Second, can we approximate a best-case scenario for obtaining pure CaCO3 from eggshells? Yes! We can get a bag of pure CaCO3 for a couple bucks at the local homebrew store. So while our blog post declaring victory on purifying CaCO3 from eggshells will have to wait until another day, we can still see what a best-case scenario for eggshell-based leavening would look like. Biscuit baking time!
|Same recipe as last time, but only four sets this time: no leavening, gray CaCO3 from eggshells, white CaCO3 from the homebrew store, and NaHCO3 (baking soda). Very similar results as last time, too. The gray CaCO3 biscuits are definitely more risen than the no leavening control, and similar to the biscuits we baked last week from raw and lye-boiled eggshells. The white CaCO3 biscuits were noticeably more risen than the gray CaCO3 biscuits, but still couldn't hold a candle to the baking soda biscuits.|
|The textures of both sets of CaCO3 biscuits were similar to last week's results, too. Not completely cooked through at the 20 min mark, while the baking soda biscuits were definitely done.|
Have you ever baked with eggshells or tried to isolate CaCO3 from them? How did it turn out?

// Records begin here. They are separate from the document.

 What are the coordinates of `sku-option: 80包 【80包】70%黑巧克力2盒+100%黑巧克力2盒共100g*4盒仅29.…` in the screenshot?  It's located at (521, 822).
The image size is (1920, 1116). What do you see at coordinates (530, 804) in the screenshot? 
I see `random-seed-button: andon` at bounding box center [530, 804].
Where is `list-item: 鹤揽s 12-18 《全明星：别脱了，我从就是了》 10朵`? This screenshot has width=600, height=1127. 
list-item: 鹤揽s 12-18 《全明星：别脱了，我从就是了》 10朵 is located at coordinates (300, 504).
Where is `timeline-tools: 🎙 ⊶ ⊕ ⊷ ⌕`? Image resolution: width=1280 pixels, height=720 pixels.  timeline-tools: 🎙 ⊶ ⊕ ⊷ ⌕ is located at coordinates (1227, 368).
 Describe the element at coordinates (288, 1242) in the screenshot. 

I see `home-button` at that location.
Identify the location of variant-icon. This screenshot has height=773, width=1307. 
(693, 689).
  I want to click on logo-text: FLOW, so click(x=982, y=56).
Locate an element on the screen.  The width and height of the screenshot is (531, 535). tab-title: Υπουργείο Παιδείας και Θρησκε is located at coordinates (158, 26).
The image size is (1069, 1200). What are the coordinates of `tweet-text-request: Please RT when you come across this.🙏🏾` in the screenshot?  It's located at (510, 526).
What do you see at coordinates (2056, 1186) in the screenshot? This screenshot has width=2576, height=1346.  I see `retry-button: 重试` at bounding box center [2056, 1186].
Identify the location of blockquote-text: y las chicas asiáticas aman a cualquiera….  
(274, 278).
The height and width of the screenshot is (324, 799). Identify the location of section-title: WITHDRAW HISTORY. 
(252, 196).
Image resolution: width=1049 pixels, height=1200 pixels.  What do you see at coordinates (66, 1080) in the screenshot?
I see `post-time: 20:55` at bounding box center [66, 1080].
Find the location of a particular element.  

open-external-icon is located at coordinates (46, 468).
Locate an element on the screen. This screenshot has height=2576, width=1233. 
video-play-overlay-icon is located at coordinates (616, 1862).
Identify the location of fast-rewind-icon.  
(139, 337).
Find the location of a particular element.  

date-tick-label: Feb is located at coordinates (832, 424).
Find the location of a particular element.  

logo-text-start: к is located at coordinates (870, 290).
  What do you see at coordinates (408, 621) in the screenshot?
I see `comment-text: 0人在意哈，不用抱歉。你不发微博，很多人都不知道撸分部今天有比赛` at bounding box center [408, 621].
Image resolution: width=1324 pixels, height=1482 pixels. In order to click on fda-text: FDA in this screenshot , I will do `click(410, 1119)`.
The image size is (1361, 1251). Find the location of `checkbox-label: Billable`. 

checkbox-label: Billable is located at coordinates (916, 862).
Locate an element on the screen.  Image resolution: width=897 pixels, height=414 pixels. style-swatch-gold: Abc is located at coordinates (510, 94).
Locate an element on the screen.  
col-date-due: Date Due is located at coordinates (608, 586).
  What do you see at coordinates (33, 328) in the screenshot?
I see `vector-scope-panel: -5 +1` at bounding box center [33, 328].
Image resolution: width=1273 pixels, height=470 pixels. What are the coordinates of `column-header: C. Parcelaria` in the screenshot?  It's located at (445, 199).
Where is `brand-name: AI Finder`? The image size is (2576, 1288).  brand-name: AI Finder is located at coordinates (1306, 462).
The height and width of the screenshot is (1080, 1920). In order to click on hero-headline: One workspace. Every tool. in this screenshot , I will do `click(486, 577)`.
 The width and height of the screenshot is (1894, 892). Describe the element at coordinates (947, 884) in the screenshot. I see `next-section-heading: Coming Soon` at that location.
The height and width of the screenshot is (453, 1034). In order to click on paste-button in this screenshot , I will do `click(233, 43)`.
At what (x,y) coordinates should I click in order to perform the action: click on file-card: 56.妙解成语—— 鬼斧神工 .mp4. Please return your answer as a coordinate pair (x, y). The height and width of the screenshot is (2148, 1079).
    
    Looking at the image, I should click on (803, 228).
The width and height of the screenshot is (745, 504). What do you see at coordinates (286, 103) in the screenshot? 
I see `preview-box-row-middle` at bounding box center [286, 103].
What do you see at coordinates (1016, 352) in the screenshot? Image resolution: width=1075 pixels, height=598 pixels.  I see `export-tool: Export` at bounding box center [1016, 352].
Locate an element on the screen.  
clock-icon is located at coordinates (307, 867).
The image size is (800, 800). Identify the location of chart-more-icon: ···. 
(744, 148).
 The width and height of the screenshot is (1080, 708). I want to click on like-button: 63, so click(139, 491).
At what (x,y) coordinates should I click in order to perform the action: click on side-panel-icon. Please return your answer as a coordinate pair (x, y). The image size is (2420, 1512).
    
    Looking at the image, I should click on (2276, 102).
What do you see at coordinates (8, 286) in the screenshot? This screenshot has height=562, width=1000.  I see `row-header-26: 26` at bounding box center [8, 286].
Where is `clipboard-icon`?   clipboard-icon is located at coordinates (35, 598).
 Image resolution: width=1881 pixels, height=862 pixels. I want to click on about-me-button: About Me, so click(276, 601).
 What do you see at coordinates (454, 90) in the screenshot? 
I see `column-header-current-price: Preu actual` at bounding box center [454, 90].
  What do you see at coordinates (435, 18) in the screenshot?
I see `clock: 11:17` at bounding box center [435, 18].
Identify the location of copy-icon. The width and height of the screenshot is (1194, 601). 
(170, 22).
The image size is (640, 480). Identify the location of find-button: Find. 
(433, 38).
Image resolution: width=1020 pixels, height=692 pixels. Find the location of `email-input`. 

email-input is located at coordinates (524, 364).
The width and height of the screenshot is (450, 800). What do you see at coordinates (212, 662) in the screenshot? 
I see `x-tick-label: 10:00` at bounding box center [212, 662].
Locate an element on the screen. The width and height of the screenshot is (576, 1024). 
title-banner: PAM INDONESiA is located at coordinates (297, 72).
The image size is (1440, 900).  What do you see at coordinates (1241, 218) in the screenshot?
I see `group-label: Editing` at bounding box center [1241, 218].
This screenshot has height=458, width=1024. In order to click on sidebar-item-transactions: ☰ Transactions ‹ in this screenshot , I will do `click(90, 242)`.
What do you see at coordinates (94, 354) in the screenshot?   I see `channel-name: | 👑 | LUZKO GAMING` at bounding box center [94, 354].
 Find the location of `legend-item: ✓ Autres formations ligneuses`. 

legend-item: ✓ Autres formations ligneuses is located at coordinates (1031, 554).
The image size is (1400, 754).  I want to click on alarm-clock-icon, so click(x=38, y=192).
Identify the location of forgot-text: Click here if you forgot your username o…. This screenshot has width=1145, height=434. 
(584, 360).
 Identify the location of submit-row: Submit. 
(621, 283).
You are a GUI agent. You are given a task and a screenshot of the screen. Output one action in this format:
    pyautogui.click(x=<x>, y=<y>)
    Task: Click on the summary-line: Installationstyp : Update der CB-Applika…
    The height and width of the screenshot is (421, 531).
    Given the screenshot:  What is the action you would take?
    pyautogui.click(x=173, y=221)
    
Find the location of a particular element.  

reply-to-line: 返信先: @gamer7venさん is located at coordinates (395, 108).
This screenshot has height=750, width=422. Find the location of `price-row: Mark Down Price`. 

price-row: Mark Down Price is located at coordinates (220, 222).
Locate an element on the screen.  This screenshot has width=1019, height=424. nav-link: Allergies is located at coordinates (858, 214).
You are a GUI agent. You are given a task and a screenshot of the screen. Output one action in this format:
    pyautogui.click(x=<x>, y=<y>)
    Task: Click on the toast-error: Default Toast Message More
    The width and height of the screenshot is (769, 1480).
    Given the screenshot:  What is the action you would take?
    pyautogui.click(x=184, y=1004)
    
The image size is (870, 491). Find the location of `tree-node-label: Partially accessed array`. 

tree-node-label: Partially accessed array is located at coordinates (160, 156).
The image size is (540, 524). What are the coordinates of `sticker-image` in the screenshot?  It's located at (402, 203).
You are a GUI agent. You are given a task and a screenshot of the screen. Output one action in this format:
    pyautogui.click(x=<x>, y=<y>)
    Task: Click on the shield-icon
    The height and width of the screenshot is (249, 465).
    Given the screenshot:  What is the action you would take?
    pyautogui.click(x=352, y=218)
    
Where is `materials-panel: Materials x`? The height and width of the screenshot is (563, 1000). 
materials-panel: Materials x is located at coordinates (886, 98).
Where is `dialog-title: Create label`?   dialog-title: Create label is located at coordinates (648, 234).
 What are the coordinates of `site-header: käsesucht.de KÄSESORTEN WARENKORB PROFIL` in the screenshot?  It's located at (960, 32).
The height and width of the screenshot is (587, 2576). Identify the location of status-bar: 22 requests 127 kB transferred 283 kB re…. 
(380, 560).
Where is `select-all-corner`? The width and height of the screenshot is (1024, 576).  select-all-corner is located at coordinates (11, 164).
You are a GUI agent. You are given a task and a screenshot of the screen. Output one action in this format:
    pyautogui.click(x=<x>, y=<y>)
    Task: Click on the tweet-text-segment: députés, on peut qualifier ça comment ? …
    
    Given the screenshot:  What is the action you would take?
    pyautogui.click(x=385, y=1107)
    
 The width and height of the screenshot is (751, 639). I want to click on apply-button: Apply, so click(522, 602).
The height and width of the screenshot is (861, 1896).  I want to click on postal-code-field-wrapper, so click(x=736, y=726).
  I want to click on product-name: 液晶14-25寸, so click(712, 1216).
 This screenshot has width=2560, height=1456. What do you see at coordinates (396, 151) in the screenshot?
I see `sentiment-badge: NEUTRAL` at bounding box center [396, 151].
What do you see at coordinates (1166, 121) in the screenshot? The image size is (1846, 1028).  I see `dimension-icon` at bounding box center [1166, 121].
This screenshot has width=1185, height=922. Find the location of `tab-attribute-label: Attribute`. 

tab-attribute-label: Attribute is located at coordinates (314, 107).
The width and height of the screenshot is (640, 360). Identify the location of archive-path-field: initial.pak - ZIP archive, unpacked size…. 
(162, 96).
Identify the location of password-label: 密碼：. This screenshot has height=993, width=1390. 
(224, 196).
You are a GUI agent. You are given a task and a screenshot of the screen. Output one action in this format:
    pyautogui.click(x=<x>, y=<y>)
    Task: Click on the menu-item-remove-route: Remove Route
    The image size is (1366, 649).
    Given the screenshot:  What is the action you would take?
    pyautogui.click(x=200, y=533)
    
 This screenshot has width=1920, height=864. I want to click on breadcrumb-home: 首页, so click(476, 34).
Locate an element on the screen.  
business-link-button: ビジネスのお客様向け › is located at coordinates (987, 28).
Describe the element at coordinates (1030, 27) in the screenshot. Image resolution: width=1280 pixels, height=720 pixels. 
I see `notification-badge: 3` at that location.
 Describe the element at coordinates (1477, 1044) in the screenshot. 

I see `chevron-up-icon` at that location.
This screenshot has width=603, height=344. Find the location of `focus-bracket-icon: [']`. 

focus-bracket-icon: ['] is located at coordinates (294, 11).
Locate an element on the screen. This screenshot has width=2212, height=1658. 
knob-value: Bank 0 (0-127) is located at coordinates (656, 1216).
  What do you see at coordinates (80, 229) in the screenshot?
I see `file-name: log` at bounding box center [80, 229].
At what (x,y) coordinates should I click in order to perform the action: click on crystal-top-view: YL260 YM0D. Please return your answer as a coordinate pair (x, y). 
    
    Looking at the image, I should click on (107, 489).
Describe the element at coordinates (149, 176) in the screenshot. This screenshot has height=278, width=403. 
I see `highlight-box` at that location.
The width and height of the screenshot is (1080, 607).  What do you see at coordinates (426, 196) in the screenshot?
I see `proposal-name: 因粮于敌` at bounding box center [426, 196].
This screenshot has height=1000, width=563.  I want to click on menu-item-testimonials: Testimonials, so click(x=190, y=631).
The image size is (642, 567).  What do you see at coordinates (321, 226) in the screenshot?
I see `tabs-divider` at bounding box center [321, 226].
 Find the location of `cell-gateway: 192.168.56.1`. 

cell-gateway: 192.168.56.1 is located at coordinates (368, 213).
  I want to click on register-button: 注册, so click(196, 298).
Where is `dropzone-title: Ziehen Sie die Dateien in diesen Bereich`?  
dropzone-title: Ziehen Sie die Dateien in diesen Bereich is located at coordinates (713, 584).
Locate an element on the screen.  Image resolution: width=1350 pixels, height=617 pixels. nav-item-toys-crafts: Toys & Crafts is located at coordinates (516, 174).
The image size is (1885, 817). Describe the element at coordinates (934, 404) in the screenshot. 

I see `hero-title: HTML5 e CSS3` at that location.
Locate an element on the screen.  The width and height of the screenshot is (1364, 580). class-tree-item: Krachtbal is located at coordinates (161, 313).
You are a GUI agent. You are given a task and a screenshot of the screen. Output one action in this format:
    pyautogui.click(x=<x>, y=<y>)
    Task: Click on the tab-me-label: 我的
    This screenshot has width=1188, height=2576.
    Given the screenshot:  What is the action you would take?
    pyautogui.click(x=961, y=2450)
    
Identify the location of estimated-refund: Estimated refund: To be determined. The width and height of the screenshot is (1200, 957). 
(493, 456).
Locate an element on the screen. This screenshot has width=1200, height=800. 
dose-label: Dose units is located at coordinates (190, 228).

EDIT: After going through our wood ash leavening experiments and realizing that we could get good leavening effect by incorporating more of the leavening agent, we came back and baked another set of biscuits with 1 tsp of the finely-ground eggshells (i.e., with quadruple the amount of eggshells of our recipe). The biscuits were definitely still not as light and fluffy as the baking soda-leavened biscuits, but were better than anything we had achieved so far, and actually, not too bad on texture. So, if you do any experimenting on your own, start with at least four times the volume of ground eggshells as the recipe calls for in baking soda (e.g., if the recipe calls for 1 tsp baking soda, use at least 4 tsp ground eggshells).